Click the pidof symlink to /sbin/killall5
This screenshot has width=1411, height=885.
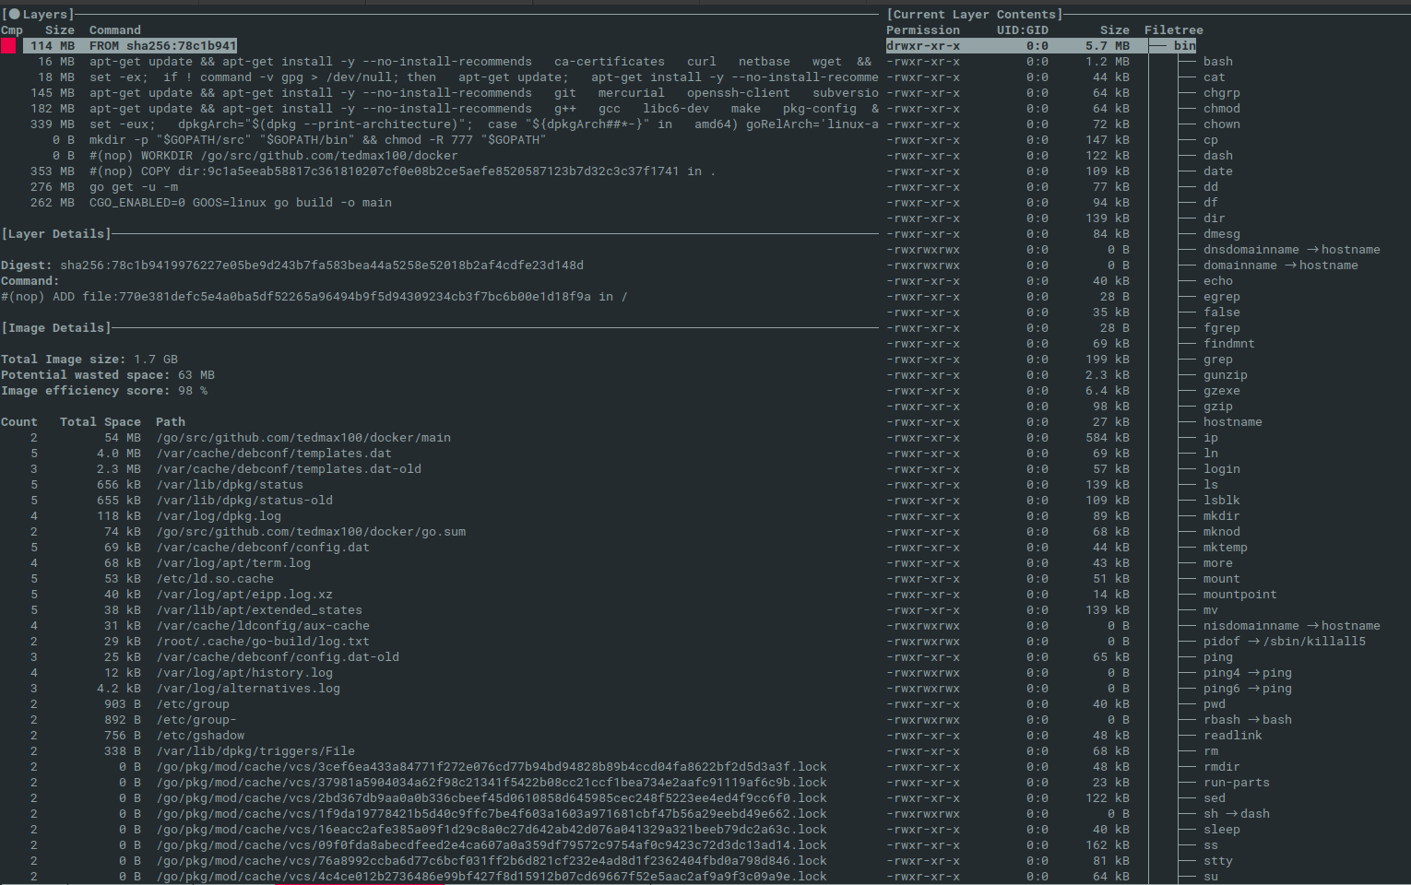(x=1284, y=642)

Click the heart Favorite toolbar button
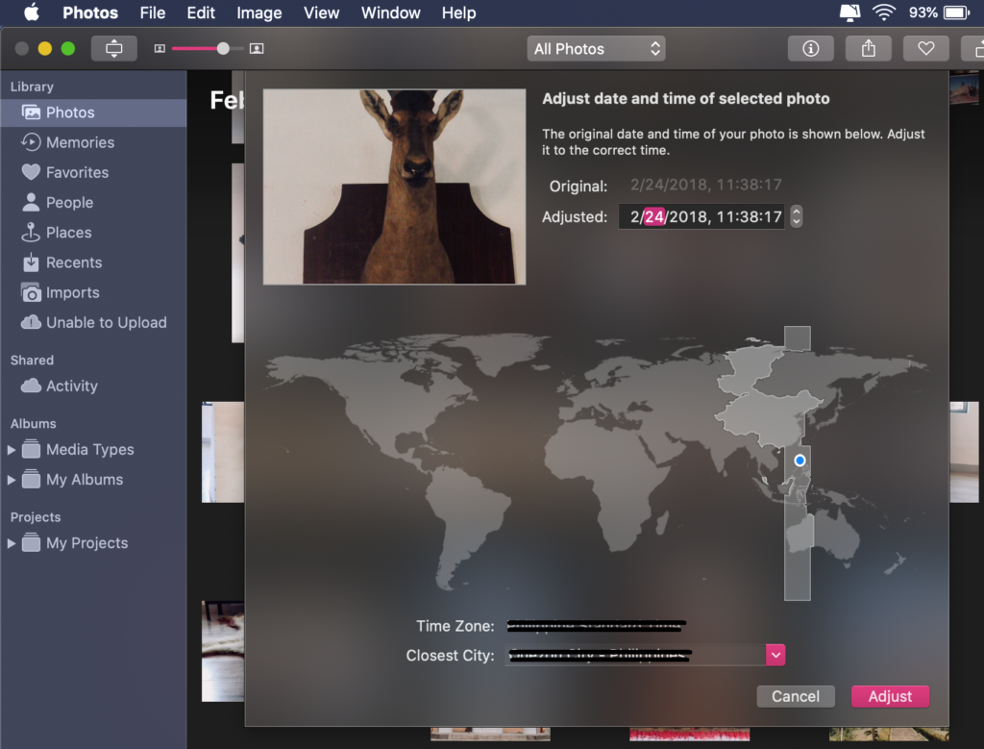click(925, 49)
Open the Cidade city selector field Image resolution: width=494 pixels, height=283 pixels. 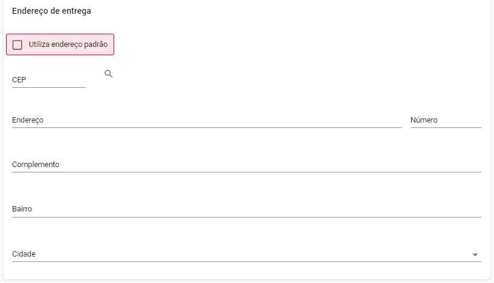(246, 254)
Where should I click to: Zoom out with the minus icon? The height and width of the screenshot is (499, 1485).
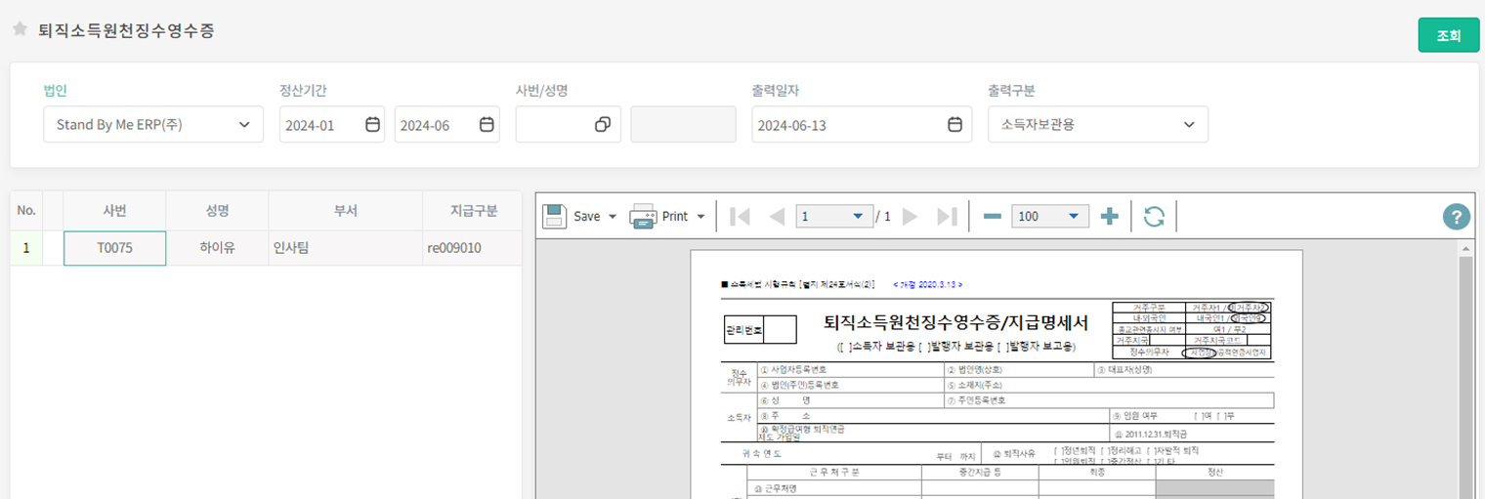992,217
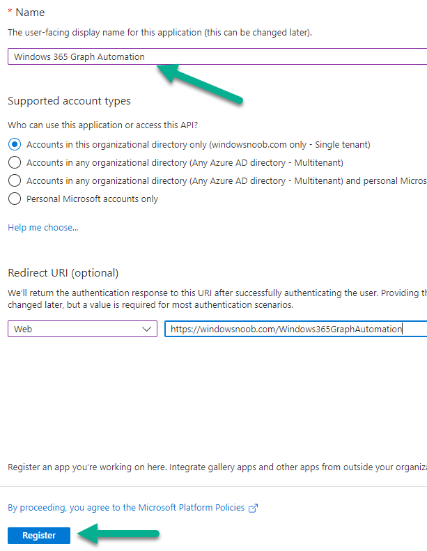Select Multitenant and personal Microsoft accounts radio

15,180
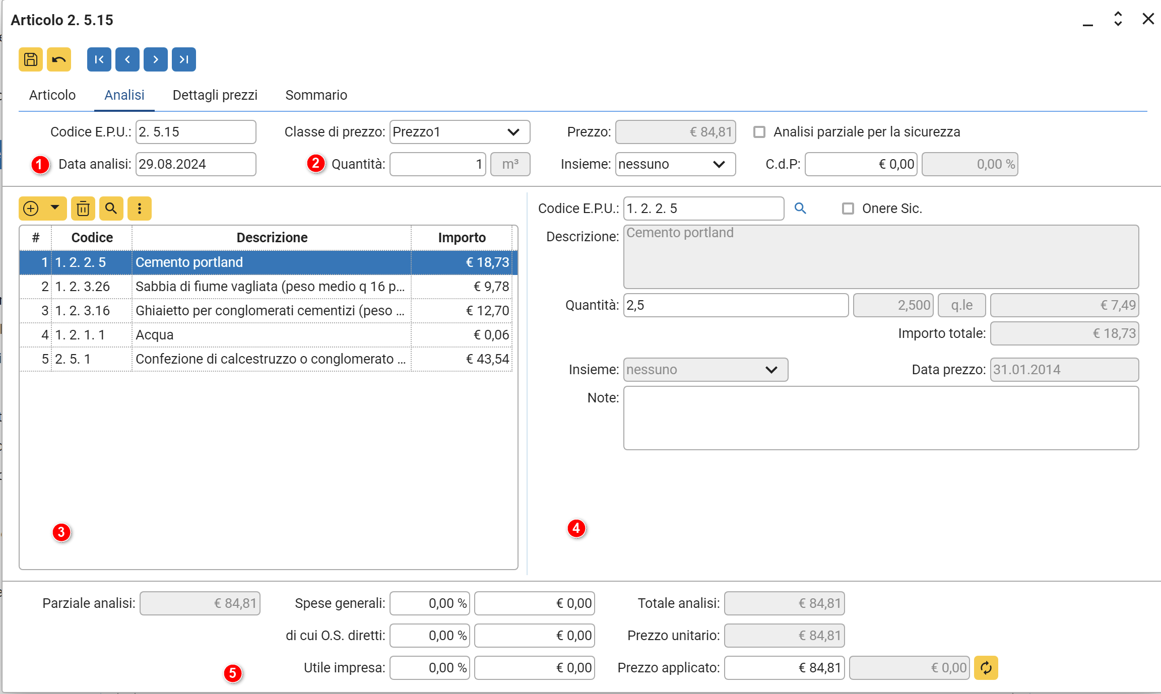Go to previous record arrow

pyautogui.click(x=127, y=59)
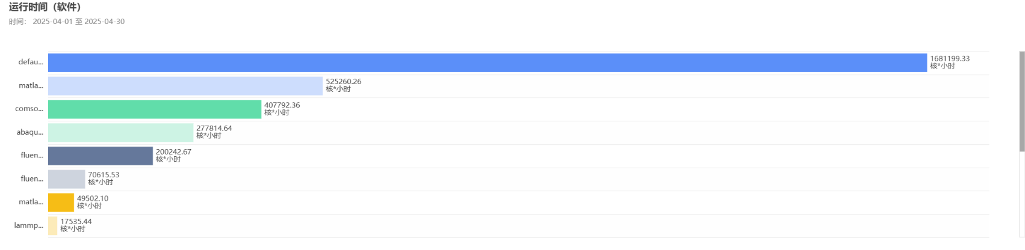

....

▶ _GIVEN INSTRUCTION_
Rewrite the rows, starting at the line that has "Where should I" and continuing to the end of the rows, with "minus icon" replaced by "minus button" and nothing else changed. Leave the pictures out of your answer.

▶ _CORRECT RESPONSE_
Where should I click to: Zoom out with the minus button? The height and width of the screenshot is (499, 1485).
992,217
Select Multitenant and personal Microsoft accounts radio

15,180
Go to previous record arrow

pyautogui.click(x=127, y=59)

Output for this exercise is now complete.